After nine Charleston, South Carolina churchgoers were slain in 2015 by white supremacist Dylann Roof, the nation turned a condemnatory gaze towards the Confederate flag flying at the Statehouse. After much protest, it was ceremoniously removed. However, the 15-year-old Heritage Act has ensured that the rebel flag still flies high across the state
The AP reports that the South Carolina Heritage Act, passed in 2000, ruled that the Confederate flag would be removed from the top of the Statehouse and moved to a memorial at the front of the building. This “compromise” did not impress the National Association for the Advancement of Colored People (NAACP); the organization emphasized that the flag still drew prominent attention to the state’s legacy of racism.
What’s more, the Heritage Act includes provisions clearly intended to protect the rebel flag’s status. It stipulates a two-thirds majority vote for any change to a state monument. Unsurprisingly, modifications are extremely rare, with one exception occurring in 2004: the name of U.S. Senator Strom Thurmond’s biracial daughter was added to his statue. Meanwhile, a World War I monument still separates soldiers killed in battle into the categories “white” and “colored.” And in the Charlotte, North Carolina suburbs, those in support of the Confederate flag pointed to the Heritage Act as they fought to return the flag to a monument and to a courtroom.

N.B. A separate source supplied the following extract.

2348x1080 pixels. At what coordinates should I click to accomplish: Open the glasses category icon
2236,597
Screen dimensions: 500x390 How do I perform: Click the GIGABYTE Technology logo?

In York County, Clerk of Court David Hamilton removed both the flag and portraits of Confederate generals during the renovation of a courtroom. But the dictates of the Heritage Act required him to return them to their original places.
South Carolina lawmakers remain committed to preserving the magnitude of this Act. Only last year, House Speaker Jay Lucas declared that exceptions or changes to the Heritage Act would not be considered by the legislature. And others even argue that the law is not powerful enough.
“The Heritage Act has no teeth,” South Carolina Secessionist Party member James Bessenger told the AP. His group recently pushed for the rebel flag to be restored to a monument in Walhalla, South Carolina after it was removed by Confederate soldier descendent Luther Lyle. Lyle lowered the flag out of respect for the victims of the Charleston massacre.
At first determined to fight the Secessionist Party and their supporters, Lyle decided against it when he realized the hefty legal costs involved.
“I’d rather spend that money on my grandkids,” he said.